Questioni had disk replacement surgery in january of 07 and i am still in very much pain when i do pyshical work my doctor released me with restrictions of forty two and a half pound weight limit but that i am not able to do machinist work ever again. the company i worked for fired me am i still entitled to workmans comp until my settlement is done and what can i do about the pain and numbness how can i find out if it is damaged permanently please reply i need answers
AnswerHi Ed,
If I had a nickle everytime someone had the same concerns and issues following spinal surgery, I would be retired. Surgery rarely if ever works, once it is done, scar tissue proliferation needs to be contained. This is accomplished with therapeutic ultrasound. If they left any metal in you, then you need to get cold laser to minimize fibrosis (scar tissue) growth.

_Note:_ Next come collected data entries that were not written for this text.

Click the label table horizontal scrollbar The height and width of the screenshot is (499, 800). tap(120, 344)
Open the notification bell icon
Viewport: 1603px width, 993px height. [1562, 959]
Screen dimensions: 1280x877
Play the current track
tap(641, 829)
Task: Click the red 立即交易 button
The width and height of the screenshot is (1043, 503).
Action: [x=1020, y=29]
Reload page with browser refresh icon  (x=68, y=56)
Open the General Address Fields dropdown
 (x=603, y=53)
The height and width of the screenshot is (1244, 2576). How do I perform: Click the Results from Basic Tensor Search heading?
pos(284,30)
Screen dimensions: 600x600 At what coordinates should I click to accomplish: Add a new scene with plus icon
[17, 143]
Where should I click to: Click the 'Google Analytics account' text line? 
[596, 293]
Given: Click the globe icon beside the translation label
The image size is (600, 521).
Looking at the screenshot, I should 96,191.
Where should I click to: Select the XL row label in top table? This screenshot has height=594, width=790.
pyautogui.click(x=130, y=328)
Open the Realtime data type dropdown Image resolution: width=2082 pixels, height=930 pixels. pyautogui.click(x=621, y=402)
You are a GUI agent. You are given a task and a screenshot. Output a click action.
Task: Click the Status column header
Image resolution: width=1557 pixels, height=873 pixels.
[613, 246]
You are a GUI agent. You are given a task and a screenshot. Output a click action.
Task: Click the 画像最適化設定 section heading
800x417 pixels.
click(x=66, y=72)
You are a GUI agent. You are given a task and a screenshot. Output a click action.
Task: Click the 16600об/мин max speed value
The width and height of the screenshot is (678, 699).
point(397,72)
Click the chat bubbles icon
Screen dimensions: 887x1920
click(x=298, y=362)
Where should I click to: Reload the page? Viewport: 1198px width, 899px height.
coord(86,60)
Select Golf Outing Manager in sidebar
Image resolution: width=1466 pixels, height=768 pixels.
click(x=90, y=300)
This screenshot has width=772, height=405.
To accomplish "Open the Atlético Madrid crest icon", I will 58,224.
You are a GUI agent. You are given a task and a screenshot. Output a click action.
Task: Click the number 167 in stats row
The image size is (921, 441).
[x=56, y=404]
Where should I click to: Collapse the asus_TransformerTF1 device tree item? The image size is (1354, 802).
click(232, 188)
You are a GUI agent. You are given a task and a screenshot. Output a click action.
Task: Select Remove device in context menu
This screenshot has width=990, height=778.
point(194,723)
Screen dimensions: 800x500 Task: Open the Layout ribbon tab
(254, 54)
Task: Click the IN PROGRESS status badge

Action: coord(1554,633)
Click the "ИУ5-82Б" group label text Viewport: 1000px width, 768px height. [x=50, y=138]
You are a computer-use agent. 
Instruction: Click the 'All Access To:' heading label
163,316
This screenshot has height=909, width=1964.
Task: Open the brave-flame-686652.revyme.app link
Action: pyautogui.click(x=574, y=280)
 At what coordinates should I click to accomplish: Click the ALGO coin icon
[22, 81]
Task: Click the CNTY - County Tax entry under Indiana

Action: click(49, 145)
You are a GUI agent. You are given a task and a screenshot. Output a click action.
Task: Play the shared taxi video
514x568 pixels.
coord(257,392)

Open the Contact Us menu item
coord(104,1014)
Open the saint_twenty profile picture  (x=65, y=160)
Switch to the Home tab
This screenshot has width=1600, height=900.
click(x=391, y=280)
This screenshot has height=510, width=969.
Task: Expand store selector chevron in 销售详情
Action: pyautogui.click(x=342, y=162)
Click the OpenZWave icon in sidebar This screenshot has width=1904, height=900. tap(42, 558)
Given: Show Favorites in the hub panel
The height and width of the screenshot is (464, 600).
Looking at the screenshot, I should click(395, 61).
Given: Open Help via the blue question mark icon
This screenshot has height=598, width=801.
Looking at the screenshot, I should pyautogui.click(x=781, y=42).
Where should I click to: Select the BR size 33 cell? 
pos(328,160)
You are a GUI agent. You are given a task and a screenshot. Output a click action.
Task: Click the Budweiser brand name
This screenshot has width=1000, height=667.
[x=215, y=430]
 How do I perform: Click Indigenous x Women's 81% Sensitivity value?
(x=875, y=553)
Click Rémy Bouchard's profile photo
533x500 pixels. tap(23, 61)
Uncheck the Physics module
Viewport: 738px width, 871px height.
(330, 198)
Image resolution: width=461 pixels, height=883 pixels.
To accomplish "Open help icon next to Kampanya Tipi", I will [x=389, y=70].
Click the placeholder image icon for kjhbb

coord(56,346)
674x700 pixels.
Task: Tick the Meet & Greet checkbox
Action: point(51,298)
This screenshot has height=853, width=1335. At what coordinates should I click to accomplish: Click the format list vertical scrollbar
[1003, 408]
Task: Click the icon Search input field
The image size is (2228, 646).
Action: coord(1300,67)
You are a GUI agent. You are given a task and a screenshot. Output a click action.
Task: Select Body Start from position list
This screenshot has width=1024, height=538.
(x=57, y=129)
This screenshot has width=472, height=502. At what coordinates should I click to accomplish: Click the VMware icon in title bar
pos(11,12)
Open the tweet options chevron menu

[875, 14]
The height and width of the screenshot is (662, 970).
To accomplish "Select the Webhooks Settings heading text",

Get another neurosurgeon, preferably far away, to look you over. Make sure they don't know each other, they tend to stick together like glue, they need too, they get sued a lot. Your options are not exhausted however, there is a well researched procedure known as flexion/distraction that can be tremendously important in maintaining spinal canal diameter.
Here is a link that explains it and has qualified physicians listed. not all doctors that utilize F/D are on the list, I have a directory that does. If you need a referral I will be happy to help.
http://www.coxtechnic.com/homepage.asp
Flexion-Distraction Therapy - What is it?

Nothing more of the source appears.